# GIVEN INSTRUCTION 1
Count the lines in the entries below that contain the string "coord", and reply with the number alone.

# PASSAGE PROVIDED
The Nautilo began life in a manner entirely typical for a submarine of its class — one of Italy’s Tritone Type I, or Flutto class of seagoing subs. The Nautilo was part of a class of 12 boats, three of which were never completed. The rest were all launched during the war, for service with the Royal Italian Navy, or Regia Marina, which fought many actions against the Allies in the Mediterranean, until the armistice that was signed in September 1943.

The submarine Nautilo, photographed dockside. Wikimedia Commons

The Tritone Type I submarine was 200 feet long, with a beam of 23 feet, and a draft of 16 feet. Each boat displaced 866 tons when surfaced and 1,068 tons submerged. Power came from two diesel engines developing 2,400 horsepower when surfaced and from a pair of electric motors producing 800 horsepower when operating below the waves. Driven by two screws, the submarine could make 16 knots surfaced and 8 knots submerged and could dive to a maximum depth of around 427 feet. Range when surfaced was 13,000 miles at 8.5 knots or 74.5 miles submerged at 4 knots while submerged on battery power.

A drawing of the Italian Tritone Type I, or Flutto class of seagoing submarine. К. Е. Сергеев/Wikimedia Commons

Typical for submarines of the era, the Tritone Type I was armed with a deck gun, a 100-millimeter-caliber weapon, provided with 149 rounds, in addition to its 12 torpedoes, arranged in four bow and two stern tubes. A pair of twin 13.2-millimeter-caliber machine guns were also provided for air defense.

Sailors ready to fire from the bow of an Italian submarine, in World War II. L’Illustrazione Italiana, Year LXIX, No 2, January 11, 1942

The crew complement of the Tritone Type I typically comprised five officers and 44 enlisted men. Two of the submarines, the Grongo and the Murena, were additionally fitted with containers for Maiale manned torpedoes, used by the navy’s special operations forces.

An Italian Maiale manned torpedo from World War II, at the U.S. Navy Submarine Force Museum and Library, Groton, Connecticut. https://www.flickr.com/photos/divemasterking2000

As to the submarine in question, the Nautilo was laid down in January 1942 at the Cantieri Riuniti dell’Adriatico shipyard, in Monfalcone, on the Gulf of Trieste, northern Italy. The submarine was launched in March 1943 and commissioned into service the following July, at Pola (modern-day Pula), further down the Adriatic coast, in what is today Croatia.

In July 1943, the Nautilo was primarily engaged in trials out of Pola, and after delivery to the navy it took part in various exercises, but there is no record of it ever seeing combat.

The submarine’s arrival with the Royal Italian Navy was also inopportune, with the tide of the war in the Mediterranean theater by now very much in the Allies’ favor.

# Word and element locating data
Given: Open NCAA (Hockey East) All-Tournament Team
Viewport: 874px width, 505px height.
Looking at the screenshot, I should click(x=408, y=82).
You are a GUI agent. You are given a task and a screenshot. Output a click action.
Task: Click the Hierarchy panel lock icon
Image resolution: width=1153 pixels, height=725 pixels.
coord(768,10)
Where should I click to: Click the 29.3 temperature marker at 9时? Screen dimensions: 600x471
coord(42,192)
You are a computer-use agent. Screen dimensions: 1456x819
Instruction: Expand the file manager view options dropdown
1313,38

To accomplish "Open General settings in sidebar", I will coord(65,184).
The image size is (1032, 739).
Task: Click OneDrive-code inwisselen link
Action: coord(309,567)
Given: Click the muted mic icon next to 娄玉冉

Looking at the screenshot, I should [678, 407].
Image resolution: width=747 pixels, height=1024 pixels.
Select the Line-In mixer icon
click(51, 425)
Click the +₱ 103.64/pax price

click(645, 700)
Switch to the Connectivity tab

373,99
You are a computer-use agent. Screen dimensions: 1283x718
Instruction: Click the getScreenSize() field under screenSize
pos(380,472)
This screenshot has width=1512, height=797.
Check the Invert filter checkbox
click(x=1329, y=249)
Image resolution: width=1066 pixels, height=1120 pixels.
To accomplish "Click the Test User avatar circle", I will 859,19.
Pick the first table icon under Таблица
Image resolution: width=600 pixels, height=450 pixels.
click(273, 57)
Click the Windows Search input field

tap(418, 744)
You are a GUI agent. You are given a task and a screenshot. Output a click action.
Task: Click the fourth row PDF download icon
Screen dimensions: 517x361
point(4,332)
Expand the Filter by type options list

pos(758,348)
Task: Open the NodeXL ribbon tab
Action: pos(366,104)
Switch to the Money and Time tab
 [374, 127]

# GIVEN INSTRUCTION 2
Rewrite the Nautilo submarine text from "A drawing of" to "for air defense.", changing "air defense" to "anti-aircraft protection".

# COMPLETE RESPONSE 1
4

# COMPLETE RESPONSE 2
A drawing of the Italian Tritone Type I, or Flutto class of seagoing submarine. К. Е. Сергеев/Wikimedia Commons

Typical for submarines of the era, the Tritone Type I was armed with a deck gun, a 100-millimeter-caliber weapon, provided with 149 rounds, in addition to its 12 torpedoes, arranged in four bow and two stern tubes. A pair of twin 13.2-millimeter-caliber machine guns were also provided for anti-aircraft protection.